### Task statement
Extend the news article on shrinking quantum cryptography equipment, picking up right after its last sentence.

# Document passage start

Quantum
crypto gear shrinks
By
Eric Smalley,
Technology Research News
Researchers around the world are closing
in on realizing the centuries-old dream of being able to send secret messages
that are perfectly secure against any possible code breaking attempt.
Before the average computer user can protect messages using quantum cryptography,
however, the bulky laboratory equipment involved must be redesigned to
fit on a few computer chips.
The key to this miniaturization is figuring out how to produce pairs of
entangled photons using small, low-power lasers.
Researchers from Ludwig Maximilians University in Germany have taken a
step in this direction by producing entangled photons using a small laser
diode. The advancement opens the way to building quantum cryptographic
devices on circuit boards.
Quantum particles like photons can be entangled, or linked so that they
have properties like polarization in common. Particles can remain entangled
regardless of the distance between them.
Entangled photons are the main ingredient of quantum cryptography. Two
people who want to secretly communicate can, in theory, split a series
of entangled photon pairs. They can then measure their photons and use
the results as a key to encrypt a message that can be read by the person
holding the other half of the entangled photons.
Because an eavesdropper cannot look at the photons without disturbing
them, any intrusion can be detected immediately and the compromised key
discarded.
Photons entangled using polarization work like this: the electric field
of light vibrates in a plane perpendicular to the direction the light
is traveling. When light is polarized, its electric field vibrates in
one of four directions on that plane: horizontal, vertical or one of the
two diagonals.
Entangled photons occur in some mix of the four possible polarization
orientations, but when one of the particles is measured both particles
snap into one polarization, regardless of the physical distance between
them.
The preferred method for producing polarization-entangled photons is shining
a laser through a special crystal that can turn a single ultraviolet or
blue photon into a pair of entangled infrared photons. But this process
is very inefficient, said Jürgen Volz, now a graduate student at the University
of Munich.
"Usually this problem is overcome by the use of intense laser beams,"
he said. "Only large-frame ion lasers can be used... because only these
lasers are able to create an adequate power output. These lasers are quite
large and need enormous amounts of electrical energy... and possibly also
water cooling. This makes standard entangled-photon-pair sources very
expensive," said Volz.

# Document passage end
# Data provided start

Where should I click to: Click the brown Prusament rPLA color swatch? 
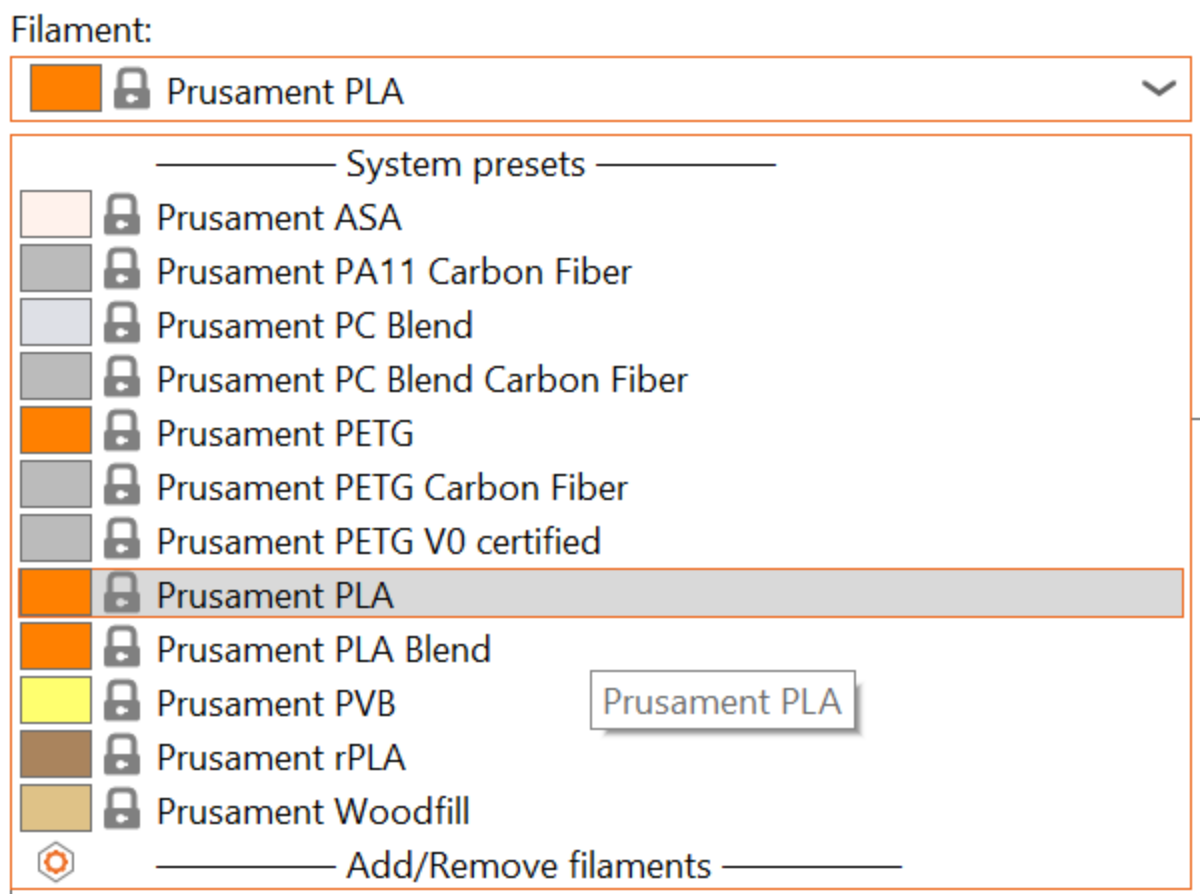click(56, 755)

# Data provided end

### Written reply
The researchers got around the power problem by taking advantage of a
basic principle of lasers. Lasers work by stimulating the atoms of a gas,
which causes the atoms to emit photons. A pair of mirrors facing each
other at opposite ends of the laser's gas chamber keeps these photons
bouncing back and forth through the gas. As the photons bump into the
gas atoms, they stimulate the emission of more photons.
"We placed an optical resonator around the nonlinear crystal," said Volz.
In this case, the photons that bounce back and forth pass through the
crystal rather than hitting the atoms of a gas. "With each pass, entangled
photon pairs are created. So we can use much lower laser powers," he said.
Lower laser power means the lasers can be much smaller. "We use a simple
laser diode, which could be operated from a simple battery," Volz said.
"That makes our source much cheaper and quite compact in contrast to those
based on ion lasers."
The researchers' entangled photon source generated about 10,000 pairs
of entangled photons per second. Although this is only a tiny fraction
of the astronomically large number of photons generated by even low-power
lasers, it is sufficient for many quantum cryptography schemes, according
to Volz.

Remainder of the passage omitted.